• TASK
Although the records contain pictures, print none of them; print exactly the lines from the one with "Viewport: 421px width, 239px" through the last line.

(Stored records)
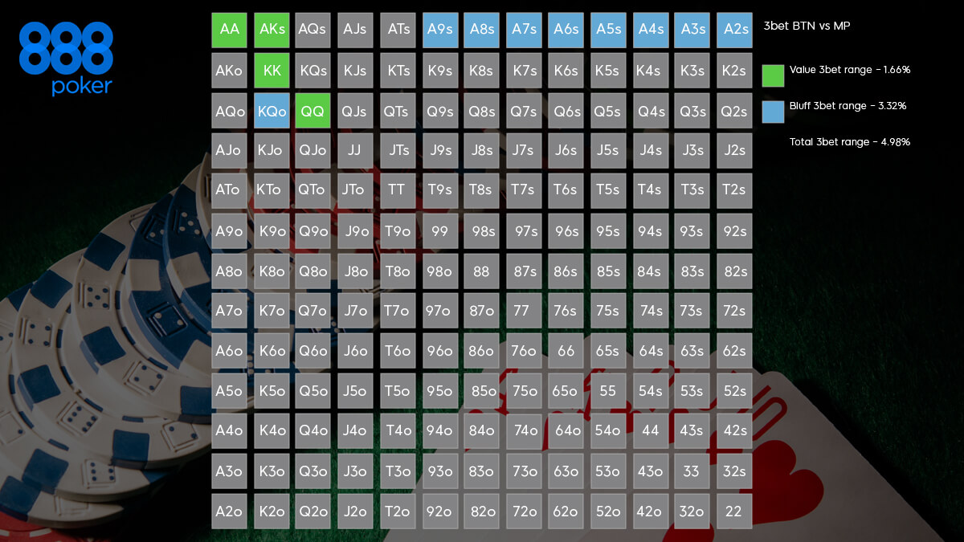
Task: Select the green AA hand cell
Action: [x=229, y=30]
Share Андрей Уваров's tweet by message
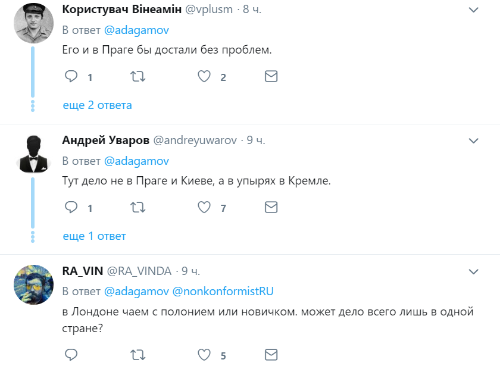 (x=271, y=208)
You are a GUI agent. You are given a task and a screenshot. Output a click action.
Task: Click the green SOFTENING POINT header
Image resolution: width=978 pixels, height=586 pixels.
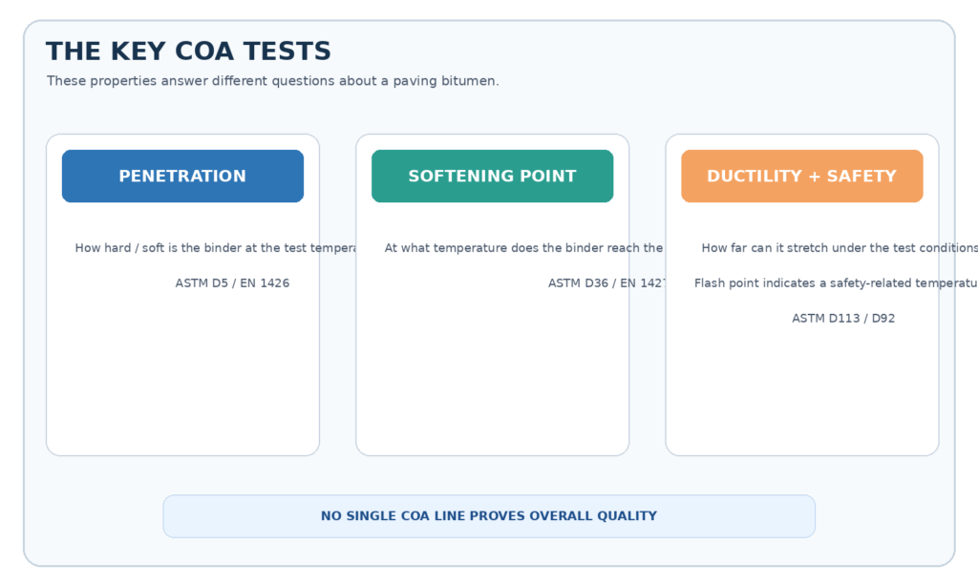coord(492,176)
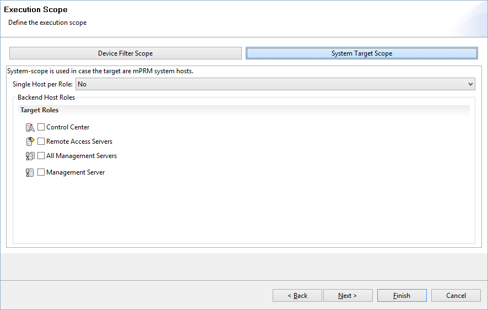Proceed with the Next button

[348, 295]
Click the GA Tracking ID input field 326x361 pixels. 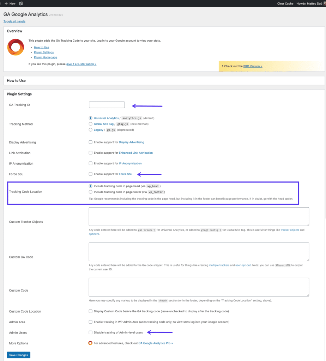click(107, 105)
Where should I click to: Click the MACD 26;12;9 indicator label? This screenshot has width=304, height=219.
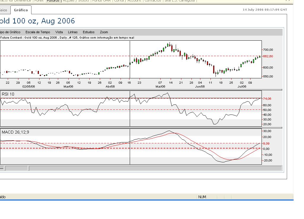(15, 132)
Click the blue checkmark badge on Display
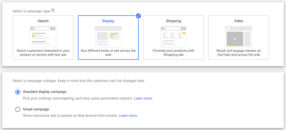This screenshot has width=286, height=130. coord(138,16)
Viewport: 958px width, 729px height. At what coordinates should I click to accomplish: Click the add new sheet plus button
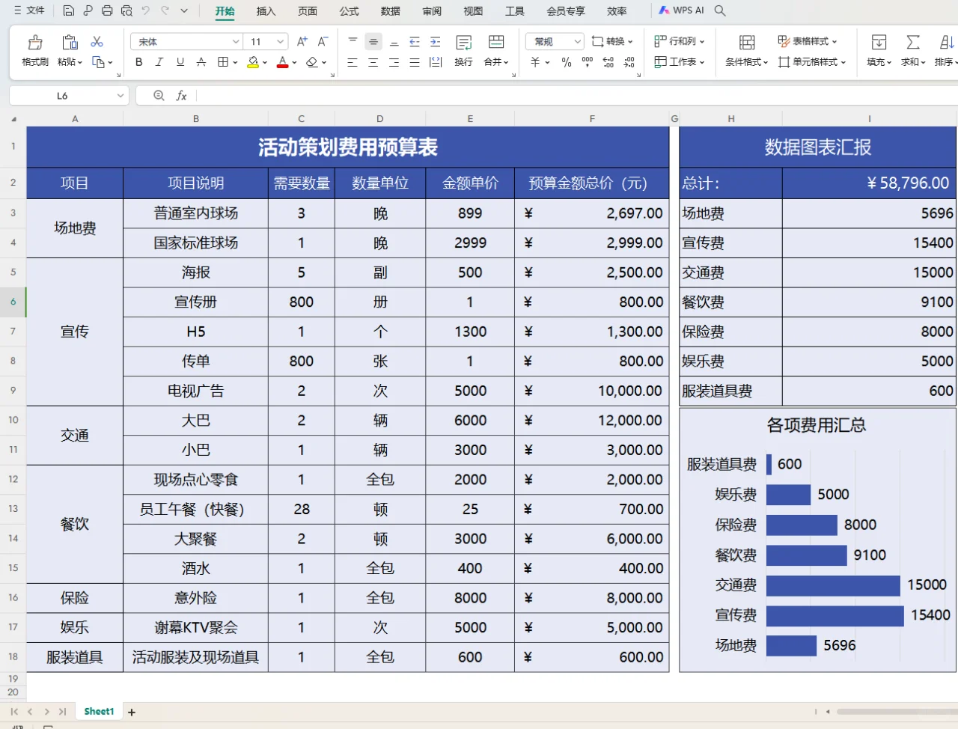coord(132,712)
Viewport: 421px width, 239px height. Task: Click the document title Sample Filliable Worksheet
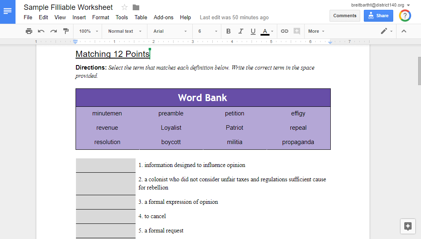point(68,7)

• RESULT OF THIS TASK
Viewport: 421px width, 239px height. Task: Click the document title Sample Filliable Worksheet
point(68,7)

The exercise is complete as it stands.